Since the Geneva interim nuclear deal with Iran in November 2013, many European and even American conglomerates have already drawn up plans to enter the market.
They have found partners and agents and negotiated contracts. Some have even provisionally recruited staff, while others have been looking at properties to live or work in - all waiting for the "starting gun".
More than Iranian expats, a nuclear deal and sanctions relief could benefit those living inside the country: from cancer patients who struggled to find their prized imported medicine, to the country's aviation industry crippled by lack of spare parts.
But most of all, Iran's middle class is geared up for a resurgence.
Not all is that rosy when it comes to doing business in Iran. The economy is predominantly run by powerful entities close to the country's Supreme Leader, the security forces and the military, some of whom are hardly accountable to anyone, let alone the judiciary.
In 2004, the powerful Revolutionary Guards kicked out a Turkish airport services company from a contract for Tehran's then-new airport, citing security concerns. The Turkish company was replaced by a local consortium.
This happened under the watch of reformist President Mohammad Khatami but instigated by institutions over which his government had no control.
His successor Hassan Rouhani could find himself in the same situation.
"Did any of these stop multi-billion companies from rushing to China? Were they put off by shaky rule of law, violence or the military government in Egypt?" asks Emanuele Ottolenghi of the Foundation for Defense of Democracies, a US-based think tank that advocated increased sanctions against Iran.
"No, for those companies, it is just another risk to factor in, but won't stop them from going in."
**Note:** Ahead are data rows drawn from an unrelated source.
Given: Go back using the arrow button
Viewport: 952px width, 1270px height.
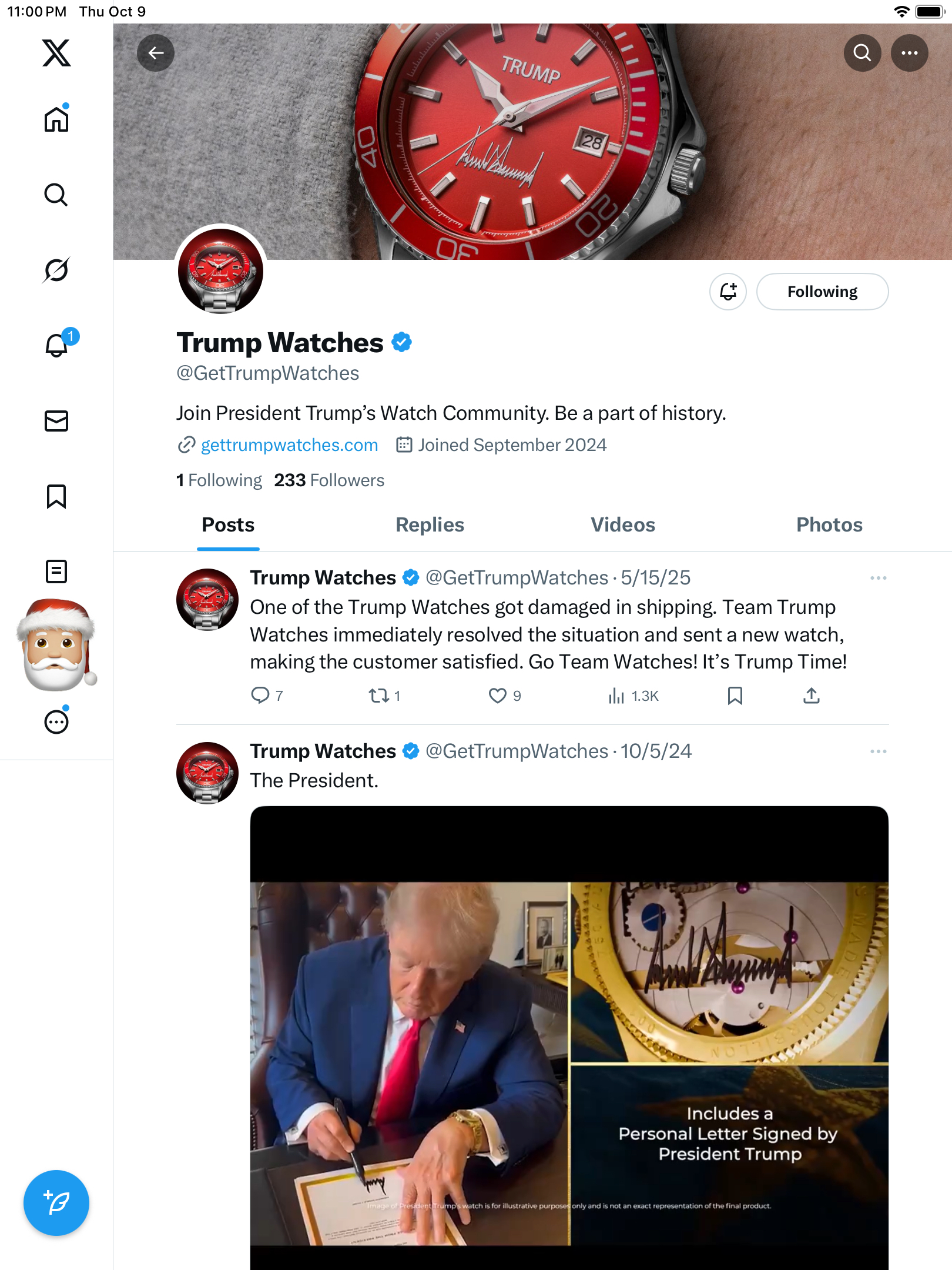Looking at the screenshot, I should (156, 53).
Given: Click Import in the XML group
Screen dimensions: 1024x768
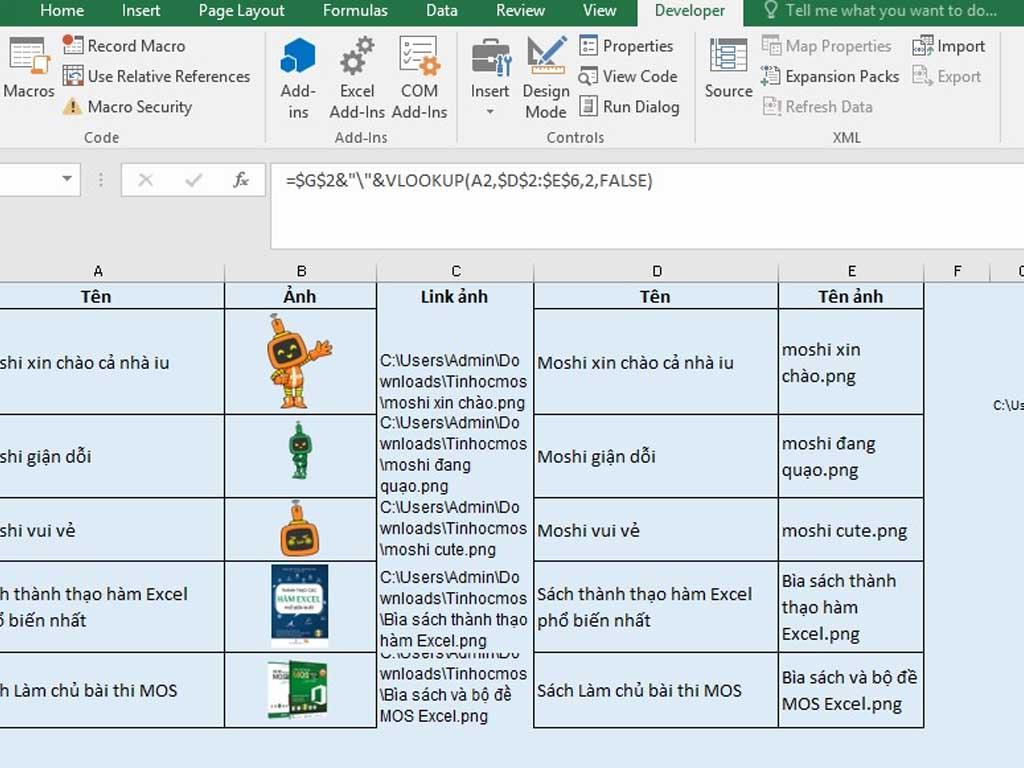Looking at the screenshot, I should 948,45.
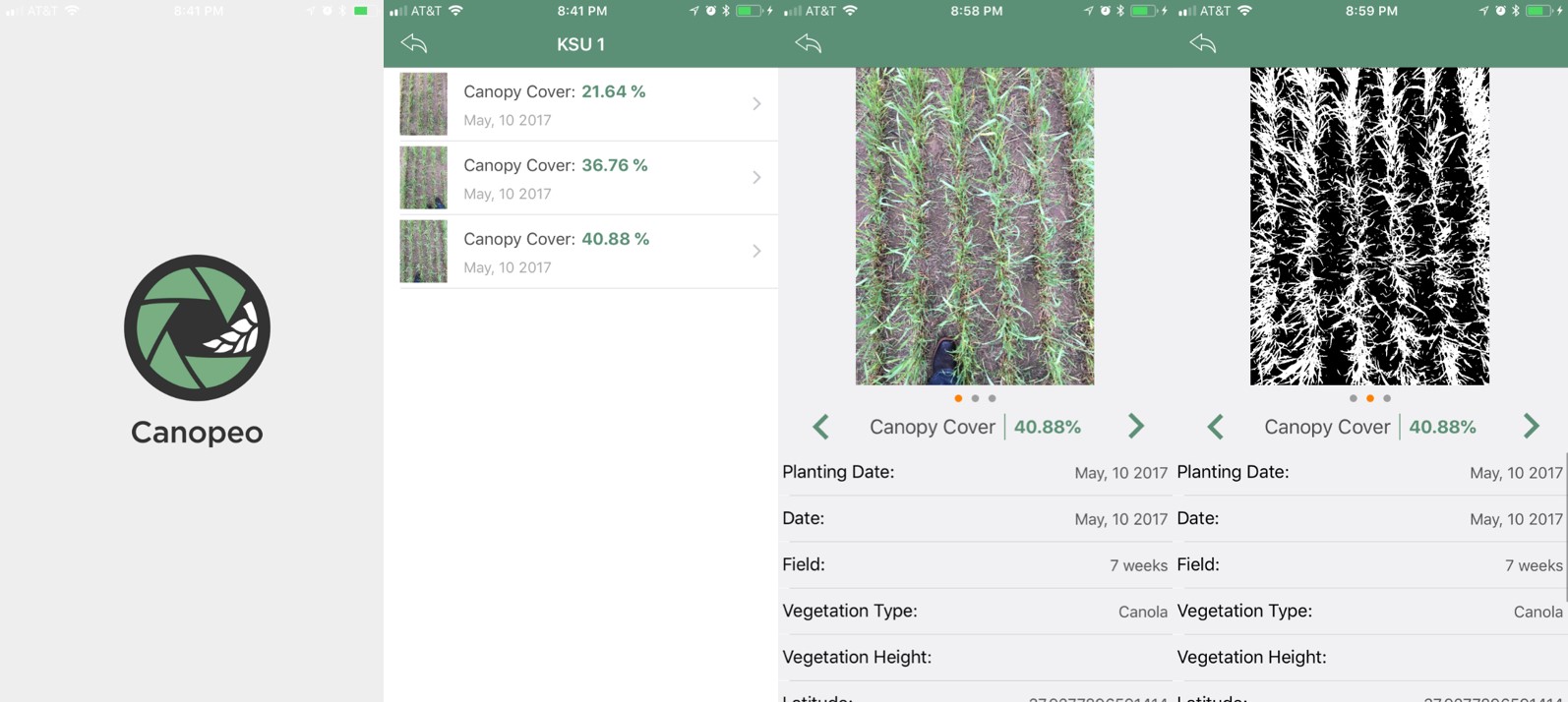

Foreign investors flock to any forum that sheds light on the sometimes murky business mechanisms of the Iranian market.
"Rather than speculating from the sidelines about the Iran 'gold rush', we need business leaders to think like stakeholders who will constructively shape Iran's future," says Esfandyar Batmanghelidj, who helped organise an investment conference on Iran in London last November.
He is already planning the second Europe-Iran Forum, this time focusing on Iran's banking and financial sectors, in Geneva in September.
"Such forums allow us to encourage transparent conversations between Iranian and foreign firms on this common goal," says Mr Batmanghelidj.
The Iranian Ministry of Petroleum is also planning a major conference in London in September, where new oil contracts will be showcased for global energy giants.
But not all is final. The road ahead for nuclear negotiators is tough.
If putting out what is in effect a press statement could take the two sides four months of day-long talks and over-nighters, what could hammering out the details entail?
Opposition to the deal is strong, especially from Israel's Prime Minister, Benjamin Netanyahu, and there is a chance it may not see the light of day on 1 July.
"I see that as a very remote possibility," says Mr Kamangar. "If the deal does indeed fall through, we are a very patient bunch and believe in the unique long-term potential of the country."